Optimization techniques for scalability

From HP-SEE Wiki

Revision as of 11:54, 30 March 2012 by Roczei (Talk | contribs)
(diff) ← Older revision | Latest revision (diff) | Newer revision → (diff)
Jump to: navigation, search

Contents

SHARED MEMORY PARADIGM

Achieving scalable performance for parallel applications on modern shared-memory multiprocessing platforms is not straightforward. Apart from issues inherent to each application, for example the ability to efficiently decompose it in parallel tasks, other factors such as the interaction with the underlying architecture may affect scalability significantly. Often, even applications with ample and easy to extract parallelism (e.g., large independent parallel portions, sparse synchronization, etc.) fail to scale well on multiple cores due to architectural bottlenecks. Similarly, applications exhibiting good scalability on a specific platform may need extensive re-factoring to run equally well on a different one. Things can become even worse if the application itself raises inherent difficulties for efficient parallelization.
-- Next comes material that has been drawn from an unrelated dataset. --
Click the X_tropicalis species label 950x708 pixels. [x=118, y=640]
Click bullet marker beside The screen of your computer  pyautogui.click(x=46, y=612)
Some of the most common sources of poor scalability met in practice are the following:

a) Excessive read-write sharing, false sharing and misaligned memory accesses

One of the most essential features of modern multiprocessor systems is the cache coherence protocol. Its responsibility is to ensure that all the processors' caches share data from system memory properly and do not use stale data that has been modified in another processor's cache. In other words, the protocol makes it possible for all processors to work like they are all connected directly to a single, globally shared memory module, while actually working with caches and multiple cached copies of data. This abstraction of shared memory eases parallel programming significantly, because the parallel threads of an application can refer directly to memory locations (just as in sequential programs), but may hide serious performance pitfalls.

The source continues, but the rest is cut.